U.K. astronomers say a recently discovered star system looks like, and may have once behaved like, a game of snooker or billiards.

Researchers from the University of Warwick and the University of Sheffield, as part of an international team, helped discover this "snooker-like" star system through observations and analysis of data from an astronomical camera known as ULTRACAM designed by British scientists on the team, a Warwick release said Tuesday.

They looked at a binary star system is 1,670 light years away from Earth consisting of two stars, a red dwarf and a white dwarf, which orbit each other in an incredibly close, tight orbit.

Further analysis by Warwick and Sheffield astronomers confirmed two massive giant gas planets were also a part of the system.

The overall shape of the system, and how it came to exist, made the British members of the research team think of the game of snooker.

"The two gas giants have different masses but they may actually be roughly the same size as each other, and in fact will also be roughly the same size as the red dwarf star they orbit," Professor Tom Marsh from the University of Warwick's Department of Physics said.
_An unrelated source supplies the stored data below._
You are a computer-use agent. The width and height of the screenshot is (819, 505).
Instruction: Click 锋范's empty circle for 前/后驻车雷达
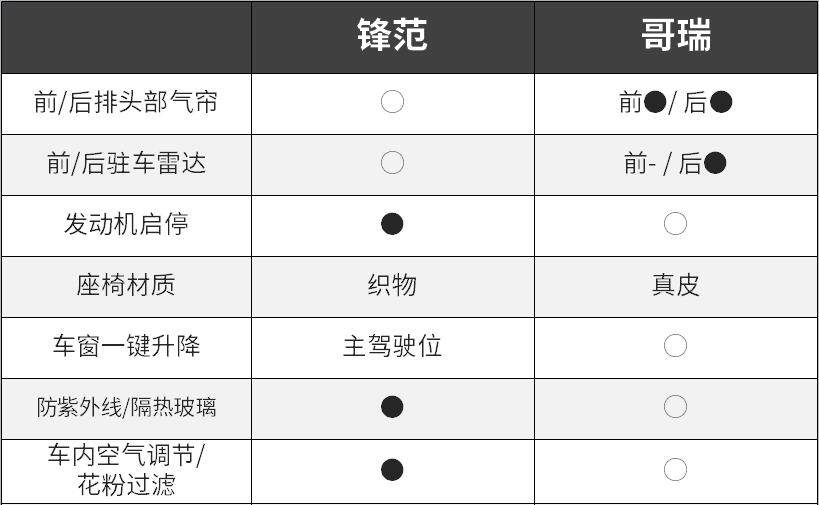[392, 163]
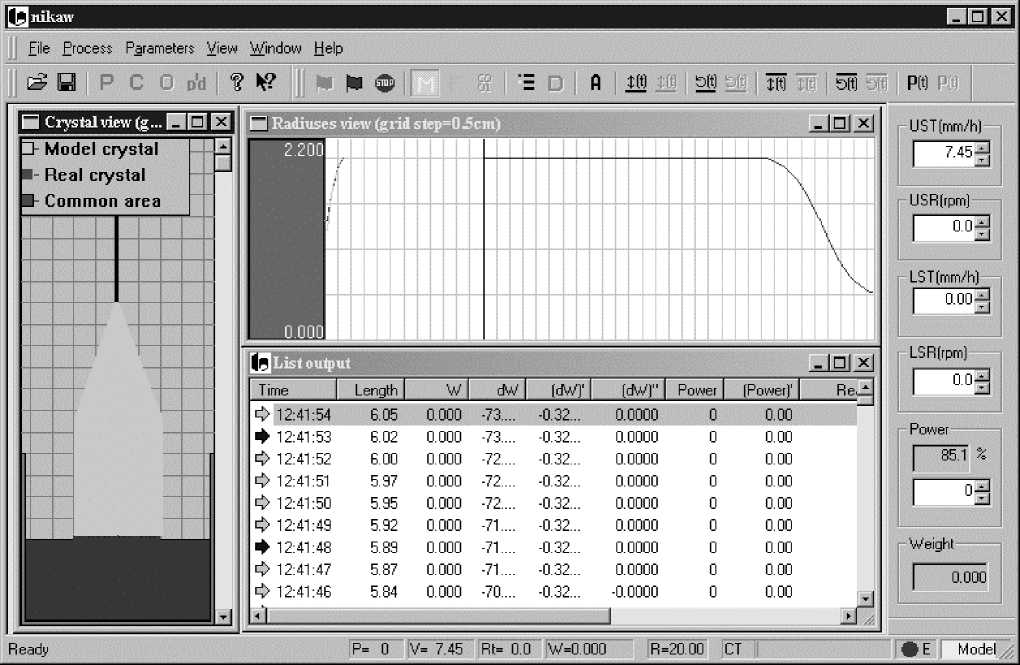
Task: Decrease USR value with down spinner arrow
Action: click(982, 233)
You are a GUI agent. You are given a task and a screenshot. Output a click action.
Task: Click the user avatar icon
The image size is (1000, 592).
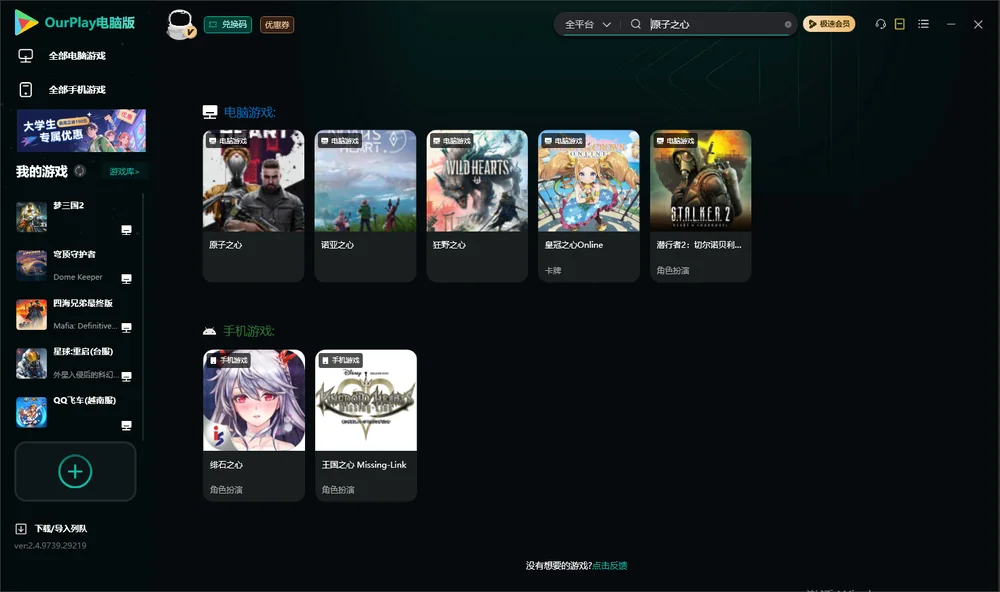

"If they follow the patterns we see in our own star system of gas giants with a dominant yellow or blue colors, then it's hard to escape the image of this system as being like a giant snooker frame with a red ball, two colored balls, and dwarf white cue ball."

And as in a game of billiards, the White Dwarf "cue ball" of the system may have suffered, and caused, violent changes to its own orbit and the orbit of all the planets and stars in the system, the researchers say.